The plan was drawn up by Ian Hannam, the JP Morgan Cazenove mining deal maker who quit the blue-blooded bank this spring to challenge a fine for market abuse. He put together the original Bakrie-Bumi marriage in November 2010.
But the Bakries' proposal contains a sting in the tail for Mr Rothschild, calling on him to give back the shares he received as a bonus when he completed the deal that brought the Bakries in. These shares make up most of his 12 per cent stake in Bumi and are worth about £40m.
Mr Rothschild declined to comment on the call for him to return his bonus shares yesterday. But he said: "Even if the Bakries were to exit, one of the key concerns I share with other minority investors is that Bumi plc would still face a concentration of ownership by a small number of closely related parties and such challenges would remain."
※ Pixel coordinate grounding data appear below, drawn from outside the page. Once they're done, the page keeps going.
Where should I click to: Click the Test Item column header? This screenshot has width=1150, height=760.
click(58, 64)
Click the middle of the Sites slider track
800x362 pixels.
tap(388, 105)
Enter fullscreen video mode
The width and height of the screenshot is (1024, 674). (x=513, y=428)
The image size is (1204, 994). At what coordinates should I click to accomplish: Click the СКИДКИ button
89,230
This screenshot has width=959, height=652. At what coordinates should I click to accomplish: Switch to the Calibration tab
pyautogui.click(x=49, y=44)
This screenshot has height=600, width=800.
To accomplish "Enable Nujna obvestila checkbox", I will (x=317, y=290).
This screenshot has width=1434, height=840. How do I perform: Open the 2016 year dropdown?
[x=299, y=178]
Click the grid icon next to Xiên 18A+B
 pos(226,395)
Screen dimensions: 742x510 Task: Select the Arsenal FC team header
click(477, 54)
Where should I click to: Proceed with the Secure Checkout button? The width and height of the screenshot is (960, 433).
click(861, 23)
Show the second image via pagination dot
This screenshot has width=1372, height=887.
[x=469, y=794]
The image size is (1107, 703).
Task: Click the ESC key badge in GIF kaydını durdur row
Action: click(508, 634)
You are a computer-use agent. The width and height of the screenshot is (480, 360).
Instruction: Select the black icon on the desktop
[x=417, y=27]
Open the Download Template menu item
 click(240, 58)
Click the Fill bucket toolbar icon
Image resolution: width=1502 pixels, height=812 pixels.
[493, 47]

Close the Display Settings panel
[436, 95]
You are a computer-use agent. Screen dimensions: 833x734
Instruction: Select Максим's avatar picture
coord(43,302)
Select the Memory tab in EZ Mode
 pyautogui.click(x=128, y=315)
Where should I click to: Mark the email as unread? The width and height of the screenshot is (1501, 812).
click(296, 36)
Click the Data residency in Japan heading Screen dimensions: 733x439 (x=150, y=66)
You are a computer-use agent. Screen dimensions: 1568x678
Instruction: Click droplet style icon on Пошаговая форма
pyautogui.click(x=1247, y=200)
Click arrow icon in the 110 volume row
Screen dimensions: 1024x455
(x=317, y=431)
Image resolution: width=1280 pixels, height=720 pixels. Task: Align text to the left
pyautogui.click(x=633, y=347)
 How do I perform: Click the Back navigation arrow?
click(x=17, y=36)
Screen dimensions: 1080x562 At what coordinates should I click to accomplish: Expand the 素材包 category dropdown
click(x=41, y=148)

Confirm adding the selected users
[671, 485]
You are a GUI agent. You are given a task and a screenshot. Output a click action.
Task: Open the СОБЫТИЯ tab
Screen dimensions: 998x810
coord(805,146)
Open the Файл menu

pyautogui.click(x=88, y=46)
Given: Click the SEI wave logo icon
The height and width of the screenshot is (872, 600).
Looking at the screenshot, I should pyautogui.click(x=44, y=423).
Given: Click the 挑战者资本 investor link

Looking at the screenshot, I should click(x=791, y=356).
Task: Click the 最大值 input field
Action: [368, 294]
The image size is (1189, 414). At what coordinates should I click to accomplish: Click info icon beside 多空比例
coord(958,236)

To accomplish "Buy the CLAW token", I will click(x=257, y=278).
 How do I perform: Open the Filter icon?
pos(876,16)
He is understood to be referring to Samin Tan and Rosan Roselani, who own about 24 per cent and 13 per cent of Bumi respectively. Mr Tan, who is chairman of both Bumi and Bumi Resources, bought half of the Bakries' stake in Bumi last year for $1bn to help prop up other parts of their empire.
"We are disappointed because there are some absolutely fantastic assets in Indonesia," said one top-10 investor in Bumi. "This was a stock that was 150p before recent events – the current proposal, if the Bakries have the money to go through with it, would lead to potential return of just under £5 a share," he said. "From out point of view, that is disappointing, but it is not as catastrophic as it was."